Yikes indeed. I would surmise in that situation, anything available would be deputized to keep the serpent away. Rods, oars, nets, whatever. What kind of snake was it?


Many moons ago, while fishing Jordanelle in my tube, I ran into a rattler out on the water. Fortunately for me, it was already deceased. I briefly contemplated Texas rigging it and seeing if the bass liked the flavor of snake.


----------



## Vanilla (Dec 11, 2009)

I don't want to fish Minersville anymore. 

That creeps me out, but I'm a big wuss. Gopher snakes look too much like rattlers for me to brush that off and not worry about it! But again, I'm a giant wuss. 

Oars would be your best line of defense there. 

What the crap are snakes doing out swimming in Minersville? They already have the advantage on land, now they're trying to take over our pontoon boats? Is this the serpent apocalypse?


----------



## PBH (Nov 7, 2007)

Catherder said:


> I would surmise in that situation, anything available would be deputized to keep the serpent away. Rods, oars, nets, whatever.


I had both rods (floating / sinking) out at the time. I considered grabbing one. I also considered the net - but it is attached (fixed) to the rowing frame, and only would have given me about 4 feet of reach. I then thought of an oar, which would be perfect, but might prove problematic getting it our of the oarlock. but that's what I was going to try, had the serpent started gaining ground on me. Luckily, I've been using my Concept2 rowing machine for over 19 months now...I was winning this race!!



Catherder said:


> What kind of snake was it?


I'm no snake expert. I can usually identify a rattle snake - because, hey, they rattle! - and I know what a kingsnake looks like and that they are not poisonous like a coral snake. I even know what a rubber boa looks like.

But identifying a gopher vs garter vs ground vs rat....I have no idea. They're all just black mambas to me!!

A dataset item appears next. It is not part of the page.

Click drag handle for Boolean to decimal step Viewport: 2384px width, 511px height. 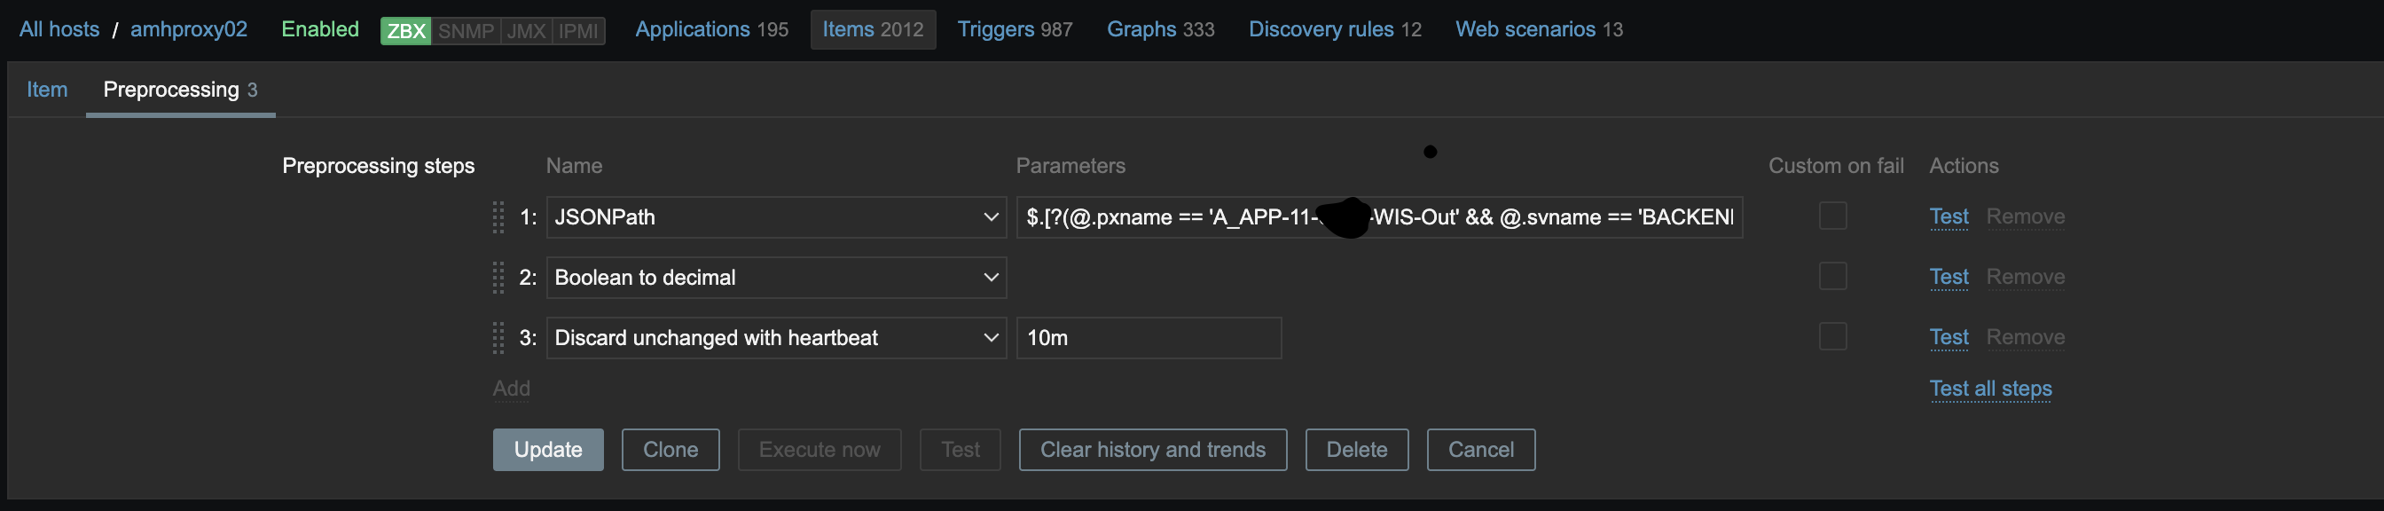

I'm fine with snakes when I'm on land. But when I'm trapped on my pontoon? That's not a good situation....

Vanilla -- I'm pretty sure that the quickly rising water levels inundating all the shoreline vegetation are why we've seen these snakes on the water this year. It's been a lot of years since Minersville has been this high. I guess there is a downside to filling up the lake.


----------



## RandomElk16 (Sep 17, 2013)

Judge or Governor with snake-shot .410 ammo lol.

I hate snakes.


----------



## DallanC (Jan 13, 2009)

PBH said:


> I'm fine with snakes when I'm on land. But when I'm trapped on my pontoon? That's not a good situation....


Beg's the question... how often do you turn around to look directly behind you in case a snake is on fast approach in your blind spot?

Something to fret over next time you are on the water I guess... Maybe put some rear view mirrors on your 'toon? LOL...

-DallanC


----------



## PBH (Nov 7, 2007)

DallanC said:


> Beg's the question... how often do you turn around to look directly behind you in case a snake is on fast approach in your blind spot?
> 
> Something to fret over next time you are on the water I guess... Maybe put some rear view mirrors on your 'toon? LOL...
> 
> -DallanC





PBH said:


> -- you're constantly looking over your shoulder waiting for an anaconda to take you out from behind! Ugh.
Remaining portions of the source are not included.